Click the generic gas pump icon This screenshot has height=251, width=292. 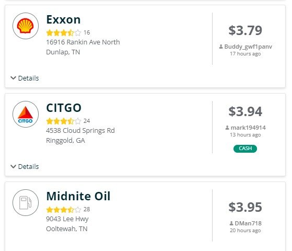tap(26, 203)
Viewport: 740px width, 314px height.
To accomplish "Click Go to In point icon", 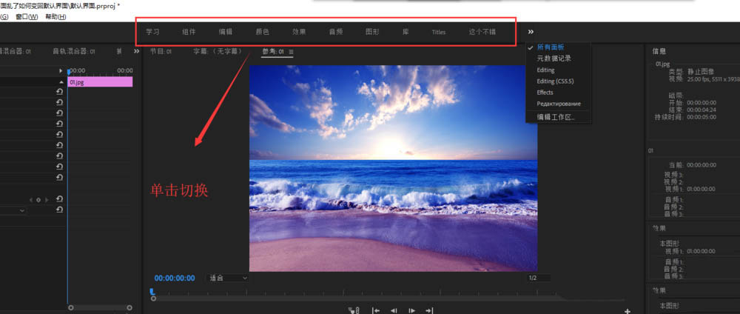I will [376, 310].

_ _ _ _ _ _ _

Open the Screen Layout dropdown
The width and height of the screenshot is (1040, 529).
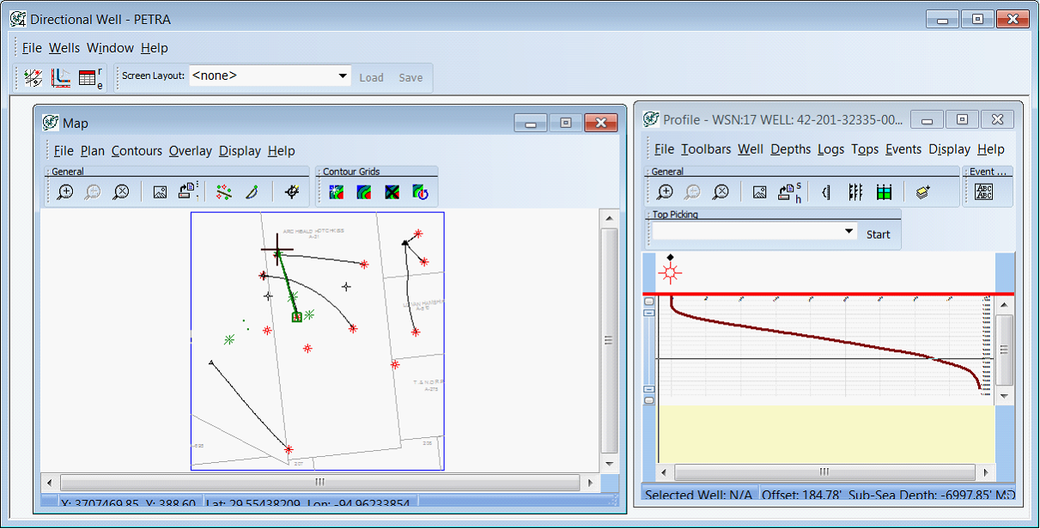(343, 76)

_ _ _ _ _ _ _

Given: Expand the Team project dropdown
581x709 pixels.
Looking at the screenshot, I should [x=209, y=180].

_ _ _ _ _ _ _

• **The problem**:
Match on "dropdown" and report each line of the data above that has it.

• **Solution below**:
Open the Screen Layout dropdown
Given: Expand the Team project dropdown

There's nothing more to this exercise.